Lanzmann, de familia judía y ateo autoconfeso, estrenó en 1985, tras cerca de quince años de ardua realización e investigación, el monumental trabajo histórico de más de nueve horas sobre el holocausto judío llamado, precisamente, “Shoah” (exterminio, en hebreo). Esta vasta e inefable película documental, compuesta únicamente por testimonios directos de testigos, víctimas y hasta algún que otro verdugo perteneciente a las SS que desconocía que estaba siendo grabado mientras narraba las brutalidades cometidas en los campos de exterminio, no necesita la más mínima presentación o recomendación por parte de nadie y, en virtud de ello, la obra a la que vamos a hacer referencia, también obligada, es “El último de los injustos”, dirigida en 2013, pero estrenada más de un año y medio después, y cuyas imágenes fueron grabadas en aquellos lejanos años 70 del pasado siglo siendo excluidas del montaje definitivo de “Shoah” porque había demasiada tela que cortar y ni el propio Lanzmann tenía clara la oportunidad de exponerlo al público.

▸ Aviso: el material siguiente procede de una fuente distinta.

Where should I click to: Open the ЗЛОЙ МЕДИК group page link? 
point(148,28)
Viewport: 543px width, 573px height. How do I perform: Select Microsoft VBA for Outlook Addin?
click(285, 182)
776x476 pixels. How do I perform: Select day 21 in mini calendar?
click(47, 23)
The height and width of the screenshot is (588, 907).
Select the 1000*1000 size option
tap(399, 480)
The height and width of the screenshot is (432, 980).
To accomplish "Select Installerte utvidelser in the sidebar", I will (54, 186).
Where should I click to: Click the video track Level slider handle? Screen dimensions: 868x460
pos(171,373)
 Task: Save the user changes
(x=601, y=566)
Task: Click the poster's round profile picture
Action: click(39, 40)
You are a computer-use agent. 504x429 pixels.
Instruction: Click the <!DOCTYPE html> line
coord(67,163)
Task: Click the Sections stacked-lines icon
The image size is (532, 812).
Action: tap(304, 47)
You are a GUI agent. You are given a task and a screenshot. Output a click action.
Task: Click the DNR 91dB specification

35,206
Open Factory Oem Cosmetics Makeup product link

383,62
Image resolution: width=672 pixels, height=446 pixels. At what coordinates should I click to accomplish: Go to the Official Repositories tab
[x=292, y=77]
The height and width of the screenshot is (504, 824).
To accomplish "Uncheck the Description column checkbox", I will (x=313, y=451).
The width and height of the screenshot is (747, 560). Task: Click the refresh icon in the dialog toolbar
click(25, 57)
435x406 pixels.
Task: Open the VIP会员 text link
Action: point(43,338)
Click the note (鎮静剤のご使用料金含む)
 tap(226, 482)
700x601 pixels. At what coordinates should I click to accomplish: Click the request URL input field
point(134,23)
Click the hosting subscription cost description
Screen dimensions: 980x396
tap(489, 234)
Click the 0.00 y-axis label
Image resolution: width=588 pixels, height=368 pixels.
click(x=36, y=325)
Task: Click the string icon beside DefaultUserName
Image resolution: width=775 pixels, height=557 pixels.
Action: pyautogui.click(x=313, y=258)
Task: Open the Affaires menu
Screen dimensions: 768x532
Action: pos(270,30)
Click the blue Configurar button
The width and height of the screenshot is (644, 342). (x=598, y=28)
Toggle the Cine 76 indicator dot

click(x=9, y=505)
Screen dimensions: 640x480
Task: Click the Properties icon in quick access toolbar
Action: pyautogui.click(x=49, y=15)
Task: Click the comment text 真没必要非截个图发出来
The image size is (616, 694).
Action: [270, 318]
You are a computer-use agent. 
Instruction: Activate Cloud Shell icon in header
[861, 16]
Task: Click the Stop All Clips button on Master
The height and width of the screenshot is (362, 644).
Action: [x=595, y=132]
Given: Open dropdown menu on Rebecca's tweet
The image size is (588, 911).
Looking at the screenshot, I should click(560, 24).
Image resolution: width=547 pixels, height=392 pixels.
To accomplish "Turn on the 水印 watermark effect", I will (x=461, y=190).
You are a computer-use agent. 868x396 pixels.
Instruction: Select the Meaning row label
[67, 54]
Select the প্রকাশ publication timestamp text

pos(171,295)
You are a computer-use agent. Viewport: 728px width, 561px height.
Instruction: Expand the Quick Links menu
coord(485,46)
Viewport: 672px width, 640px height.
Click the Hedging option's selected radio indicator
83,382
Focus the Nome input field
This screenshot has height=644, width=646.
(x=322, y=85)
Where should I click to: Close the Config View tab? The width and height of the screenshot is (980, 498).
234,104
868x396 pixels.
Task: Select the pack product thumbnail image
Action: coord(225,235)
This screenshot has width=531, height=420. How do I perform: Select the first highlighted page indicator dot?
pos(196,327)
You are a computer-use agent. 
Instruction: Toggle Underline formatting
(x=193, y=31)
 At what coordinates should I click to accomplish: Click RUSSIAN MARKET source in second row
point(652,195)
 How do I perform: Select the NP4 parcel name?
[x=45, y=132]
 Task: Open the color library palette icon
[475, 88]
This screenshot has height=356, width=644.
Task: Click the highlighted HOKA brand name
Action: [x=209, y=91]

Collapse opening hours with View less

“El último de los injustos” recoge en un estilo similar al del filme del que procede -ausencia de imágenes de archivo, de música o de escenificaciones- el brutal y desencantado testimonio de Benjamin Murmelstein, el último presidente del Judenräte (Consejo Judío) del campo de concentración de Theresienstadt, y que es quien se denomina a sí mismo el último de los injustos. Los dos presidentes anteriores fueron ejecutados por los nazis sin excesivos remilgos tras dejar de serles de utilidad y el delito, para muchos imperdonable, de Murmelstein fue haber sobrevivido lo que le condujo a ser acusado hasta su muerte en 1989 de colaboracionismo con el III Reich, viviendo el resto de su vida exiliado en Italia, que es donde se graba la entrevista, sin poder regresar jamás a Israel ni siquiera para declarar como testigo de excepción en el juicio contra el teniente coronel Adolf Eichmann, máximo artífice de la solución final y de la creación de los Consejos judíos.
En “El último de los injustos” Lanzmann trata nuevamente el tema del Holocausto con una objetividad que duele hasta las vísceras e interroga hasta el alma. Contemplamos a un hombre herido, quizá demasiado inteligente para ser comprendido en su globalidad, en cuyas palabras y descripciones de los hechos que se vio conminado a vivir descubrimos lo terrible de tener que decidir en medio de situaciones límite, donde no existe el perdón postrero ni el acierto pleno se haga lo que se haga: ética de situación que llamaba el teólogo alemán Dietrich Bonhoeffer, uno de los ideólogos que planearan los atentados contra Adolf Hitler y que acabara siendo ahorcado en 1945.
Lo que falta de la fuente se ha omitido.